The flag of Reno, Nevada, consists of a circle which contains a grey, dark blue and blue stripe surmounted by a dark blue mountain topped with an orange sunset the whole in a dark blue background accompanied an eight-pointed star in the top left corner. A 10-year-old designed the original flag in 1960 but was never adopted officially in a city ordinance.

== Design ==
The blue background represents the state of Nevada, of which Reno is part. The bottom of the circle, which is of a silver color, symbolizes the mining in the area and the bright blue is for Truckee River which is a tourist attraction as well as a natural resource provider. Surmounting it are the Sierra Nevada mountains whom, like Lake Tahoe, are a tourist attraction and a natural resource provider. The gold surmounting it all evokes the Nevada desert. The eight-pointed star at the top left corner is the one on the Reno arch.

== History ==

1959–2018

The original flag was designed by a 10 year old in 1960 and consisted of a deep blue background, a white Nevada with a star in the vicinity of Reno on the left and all caps "RENO" on the right. It was criticized for being too simple and was never officially adopted by the city. It was adopted via a community contest. A citizen committee selected the best design out of the 73 entries which were submitted. The winner was Robert Dressler, a 5th grader at Orvis Ring School in Reno. The design was a good community banner, however it was not a very popular symbol among inhabitants of the city. In 2018, a flag contest was held in which 1,000 comments and 51,000 votes were submitted and 13 finalists were chosen. And of these 13 five were selected. Stosic's design was adopted unanimously. The Reno Arts and Culture Commission showed the results from the online vote for a new city flag and it was unveiled at a Reno Aces game on May 9 to honor the city's 150th birthday. Since then, it received an A-grade and was rated number 2 of over 300 flags reviewed in the 2022 North American Vexillological Association survey, behind the Flag of Tulsa and ahead of Salem, Oregon.

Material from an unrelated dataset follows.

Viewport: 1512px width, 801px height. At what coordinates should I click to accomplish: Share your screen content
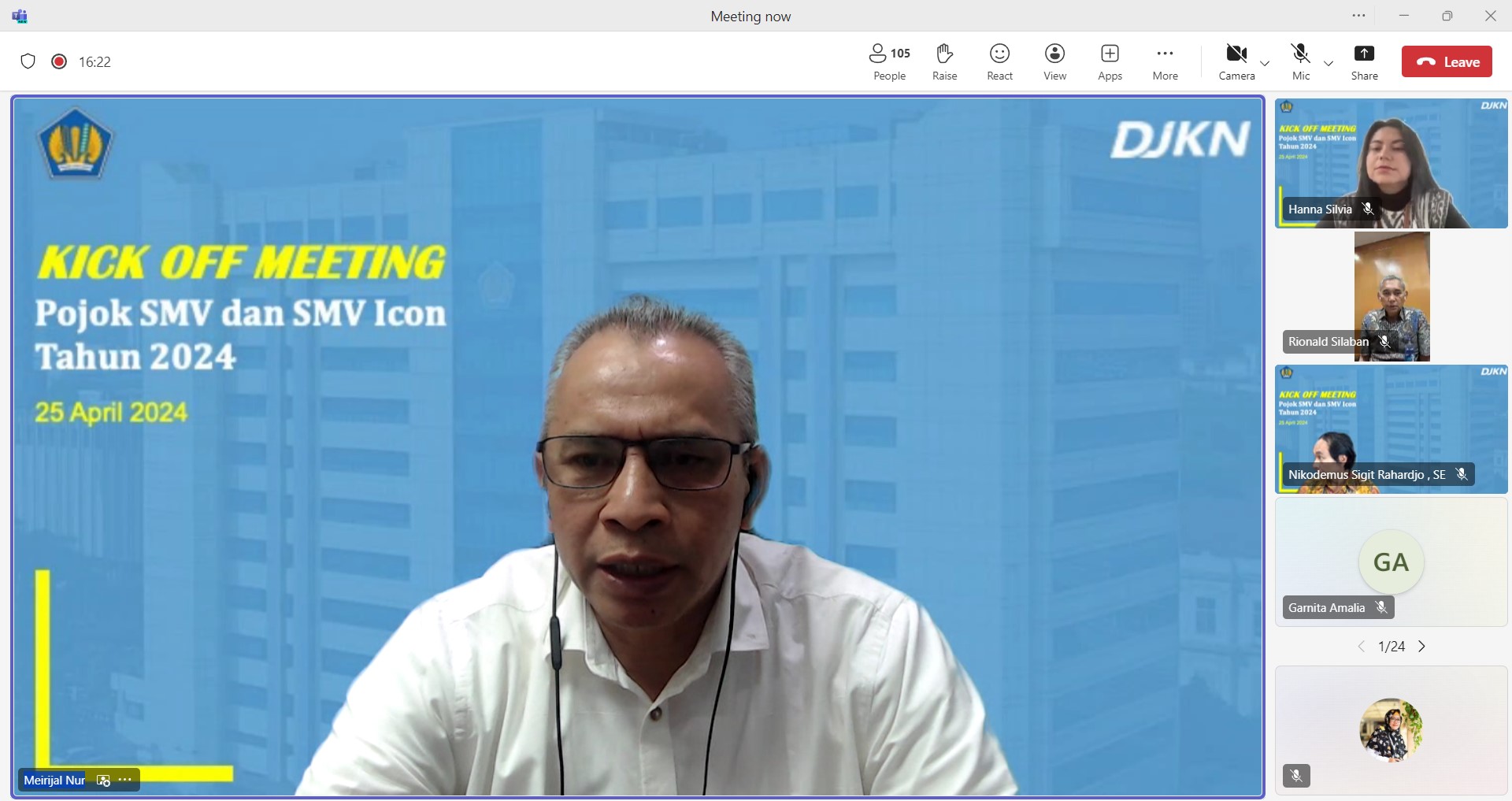[x=1364, y=61]
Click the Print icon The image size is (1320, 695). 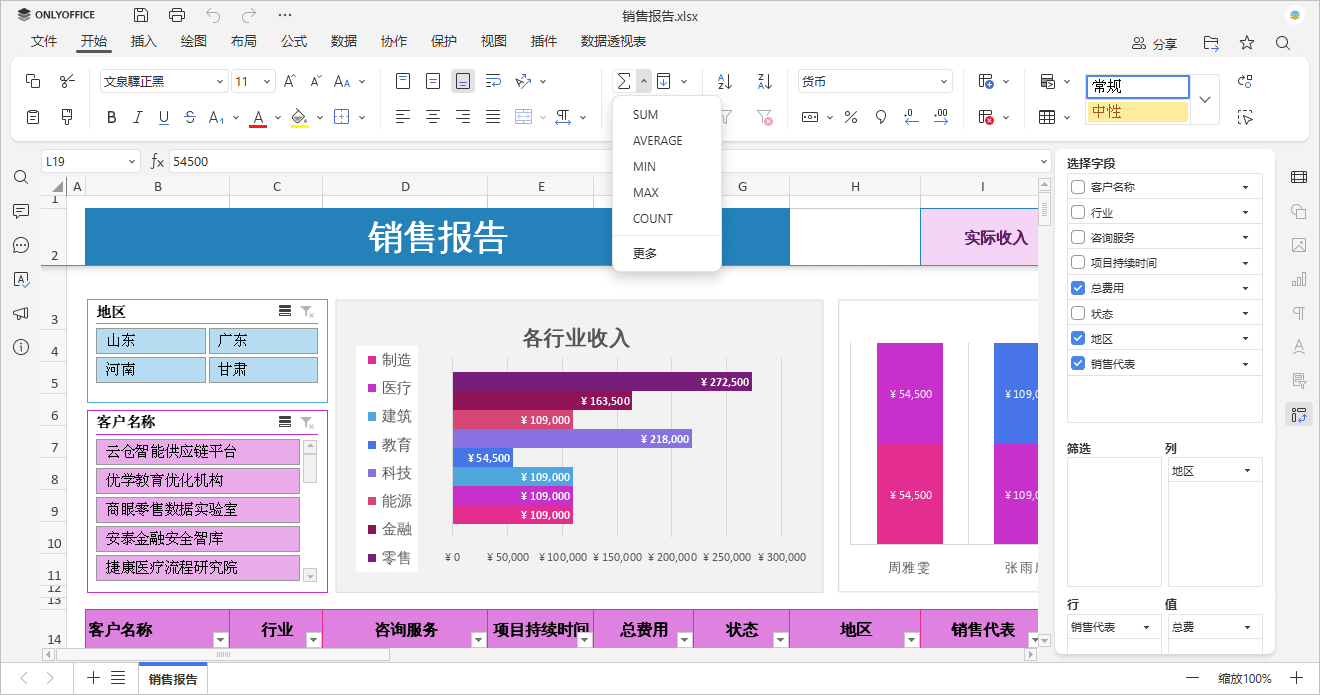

== Similarity with Milwaukee People's flag ==

Milwaukee People's Flag

In 2018, an article by newscaster Tom Durian of WTMJ Channel 4 claimed that Reno's flag, which at that time had recently been adopted, was very similar to the Milwaukee People's flag. Mike Higdon of the Reno Gazette-Journal posted an article afterwards titled: "No, Milwaukee, Reno didn't steal your flag design because ours is better ;)" saying it was only a coincidence. In defence of WTMJ, the Milwaukee Journal Sentinel posted an article titled: "It's OK Reno, Nev., your new flag design looks good, just like the Milwaukee People's Flag" explaining how it might be a coincidence, but if it wasn't, it was just because the Milwaukee People's flag was just that good. After this short dispute, many articles were posted in defense of Milwaukee or Reno.